[[ TASK INPUT, beginning ]]

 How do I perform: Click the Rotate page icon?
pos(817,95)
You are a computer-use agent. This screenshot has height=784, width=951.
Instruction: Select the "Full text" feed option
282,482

[[ TASK INPUT, end ]]

WORK TASK:
Return exactly what appears in the records from the line with "You are a computer-use" through the final line, and nothing else.

EXERCISE ANSWER:
You are a computer-use agent. This screenshot has height=784, width=951.
Instruction: Select the "Full text" feed option
282,482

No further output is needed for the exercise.